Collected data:
__________
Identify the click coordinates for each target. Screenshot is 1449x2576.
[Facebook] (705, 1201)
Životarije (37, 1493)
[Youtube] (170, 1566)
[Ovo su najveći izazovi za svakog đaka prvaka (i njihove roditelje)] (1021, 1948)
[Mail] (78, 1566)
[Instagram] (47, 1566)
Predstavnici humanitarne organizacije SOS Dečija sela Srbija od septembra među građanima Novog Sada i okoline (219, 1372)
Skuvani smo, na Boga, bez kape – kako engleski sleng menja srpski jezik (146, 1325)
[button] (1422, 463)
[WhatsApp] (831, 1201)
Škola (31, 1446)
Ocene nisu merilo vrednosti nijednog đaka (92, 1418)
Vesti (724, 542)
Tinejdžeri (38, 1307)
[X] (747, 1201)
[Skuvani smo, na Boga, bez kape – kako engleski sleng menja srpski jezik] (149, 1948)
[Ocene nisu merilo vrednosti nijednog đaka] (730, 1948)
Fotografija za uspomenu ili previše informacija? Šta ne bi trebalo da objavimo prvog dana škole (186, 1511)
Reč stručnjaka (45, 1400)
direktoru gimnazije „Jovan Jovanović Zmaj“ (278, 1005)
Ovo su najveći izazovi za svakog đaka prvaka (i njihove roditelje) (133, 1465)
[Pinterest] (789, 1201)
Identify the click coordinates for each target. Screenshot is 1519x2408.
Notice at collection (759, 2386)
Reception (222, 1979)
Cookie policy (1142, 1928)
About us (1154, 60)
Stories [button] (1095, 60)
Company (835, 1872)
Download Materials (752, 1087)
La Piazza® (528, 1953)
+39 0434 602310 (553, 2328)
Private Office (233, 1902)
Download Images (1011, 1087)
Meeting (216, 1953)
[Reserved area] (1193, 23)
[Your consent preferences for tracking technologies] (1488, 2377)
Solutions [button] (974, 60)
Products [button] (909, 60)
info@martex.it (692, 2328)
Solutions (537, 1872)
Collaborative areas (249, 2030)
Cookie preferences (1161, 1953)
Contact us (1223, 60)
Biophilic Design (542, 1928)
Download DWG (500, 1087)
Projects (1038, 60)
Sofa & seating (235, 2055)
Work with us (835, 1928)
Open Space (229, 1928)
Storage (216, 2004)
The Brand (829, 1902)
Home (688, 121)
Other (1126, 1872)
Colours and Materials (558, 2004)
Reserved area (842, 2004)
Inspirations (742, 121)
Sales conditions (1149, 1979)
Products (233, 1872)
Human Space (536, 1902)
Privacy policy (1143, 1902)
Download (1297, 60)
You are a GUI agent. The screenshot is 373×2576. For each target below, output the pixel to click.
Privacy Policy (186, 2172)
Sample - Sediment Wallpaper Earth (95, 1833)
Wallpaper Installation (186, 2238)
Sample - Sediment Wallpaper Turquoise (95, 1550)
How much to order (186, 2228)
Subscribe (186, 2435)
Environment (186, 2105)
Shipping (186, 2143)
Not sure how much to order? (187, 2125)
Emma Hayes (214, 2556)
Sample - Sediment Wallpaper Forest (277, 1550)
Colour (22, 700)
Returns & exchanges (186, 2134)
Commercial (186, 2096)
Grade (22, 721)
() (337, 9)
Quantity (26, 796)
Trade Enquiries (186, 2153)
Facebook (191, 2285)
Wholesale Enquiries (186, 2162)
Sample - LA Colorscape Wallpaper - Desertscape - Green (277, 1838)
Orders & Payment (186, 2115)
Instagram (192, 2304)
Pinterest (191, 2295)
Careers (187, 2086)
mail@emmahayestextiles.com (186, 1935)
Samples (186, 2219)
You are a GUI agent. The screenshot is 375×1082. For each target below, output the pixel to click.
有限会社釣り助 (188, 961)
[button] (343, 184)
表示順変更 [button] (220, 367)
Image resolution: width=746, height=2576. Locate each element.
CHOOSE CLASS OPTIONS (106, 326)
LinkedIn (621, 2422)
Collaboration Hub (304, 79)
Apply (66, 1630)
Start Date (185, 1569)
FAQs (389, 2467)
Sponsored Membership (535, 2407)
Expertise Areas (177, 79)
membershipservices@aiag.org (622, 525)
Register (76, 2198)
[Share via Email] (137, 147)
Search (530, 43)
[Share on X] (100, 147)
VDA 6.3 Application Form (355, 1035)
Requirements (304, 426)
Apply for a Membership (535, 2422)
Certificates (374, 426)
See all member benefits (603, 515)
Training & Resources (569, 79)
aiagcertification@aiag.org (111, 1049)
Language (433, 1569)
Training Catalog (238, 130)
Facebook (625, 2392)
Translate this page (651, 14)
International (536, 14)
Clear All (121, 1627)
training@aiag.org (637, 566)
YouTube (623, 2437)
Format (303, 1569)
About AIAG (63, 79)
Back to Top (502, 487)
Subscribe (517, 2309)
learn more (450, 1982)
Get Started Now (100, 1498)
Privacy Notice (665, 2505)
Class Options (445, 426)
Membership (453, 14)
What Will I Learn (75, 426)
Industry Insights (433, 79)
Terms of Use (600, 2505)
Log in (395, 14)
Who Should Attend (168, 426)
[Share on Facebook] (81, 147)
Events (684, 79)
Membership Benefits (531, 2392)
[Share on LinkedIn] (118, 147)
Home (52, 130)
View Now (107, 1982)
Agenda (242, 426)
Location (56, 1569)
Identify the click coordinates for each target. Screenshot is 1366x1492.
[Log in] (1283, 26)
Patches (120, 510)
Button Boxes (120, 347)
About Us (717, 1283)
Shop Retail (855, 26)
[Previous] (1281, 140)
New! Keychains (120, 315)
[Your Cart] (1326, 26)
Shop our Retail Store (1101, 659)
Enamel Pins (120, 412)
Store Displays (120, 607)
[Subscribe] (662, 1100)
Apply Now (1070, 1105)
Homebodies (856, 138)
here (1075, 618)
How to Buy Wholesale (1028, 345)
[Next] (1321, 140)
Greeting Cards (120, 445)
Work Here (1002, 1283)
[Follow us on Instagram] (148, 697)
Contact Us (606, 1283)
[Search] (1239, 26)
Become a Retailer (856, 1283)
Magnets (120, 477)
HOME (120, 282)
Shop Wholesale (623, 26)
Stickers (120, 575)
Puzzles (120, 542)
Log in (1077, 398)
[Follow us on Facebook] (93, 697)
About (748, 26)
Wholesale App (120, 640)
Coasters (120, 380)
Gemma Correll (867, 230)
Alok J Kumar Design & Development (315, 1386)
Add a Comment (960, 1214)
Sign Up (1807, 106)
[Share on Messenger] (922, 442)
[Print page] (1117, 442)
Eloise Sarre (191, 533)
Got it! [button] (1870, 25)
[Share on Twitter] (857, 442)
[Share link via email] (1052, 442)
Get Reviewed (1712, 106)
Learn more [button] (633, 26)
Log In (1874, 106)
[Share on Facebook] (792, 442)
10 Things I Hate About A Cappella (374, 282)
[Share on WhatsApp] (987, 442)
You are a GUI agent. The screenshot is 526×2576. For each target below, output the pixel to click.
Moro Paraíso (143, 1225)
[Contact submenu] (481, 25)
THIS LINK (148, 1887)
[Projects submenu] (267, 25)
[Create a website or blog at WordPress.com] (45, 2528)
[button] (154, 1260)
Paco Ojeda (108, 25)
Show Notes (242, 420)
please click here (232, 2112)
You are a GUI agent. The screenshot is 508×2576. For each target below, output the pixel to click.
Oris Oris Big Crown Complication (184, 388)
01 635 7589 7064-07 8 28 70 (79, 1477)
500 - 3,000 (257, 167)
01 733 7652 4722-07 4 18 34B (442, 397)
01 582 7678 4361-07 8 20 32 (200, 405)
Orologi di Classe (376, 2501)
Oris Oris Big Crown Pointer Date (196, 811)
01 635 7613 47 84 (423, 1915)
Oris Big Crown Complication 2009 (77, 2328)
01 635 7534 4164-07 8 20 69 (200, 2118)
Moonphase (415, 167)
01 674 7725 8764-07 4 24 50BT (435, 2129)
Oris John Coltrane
__________
§ **The problem**:
Give the count of lines above that include the word "engleski", stating no other information.

§ **Exercise response**:
2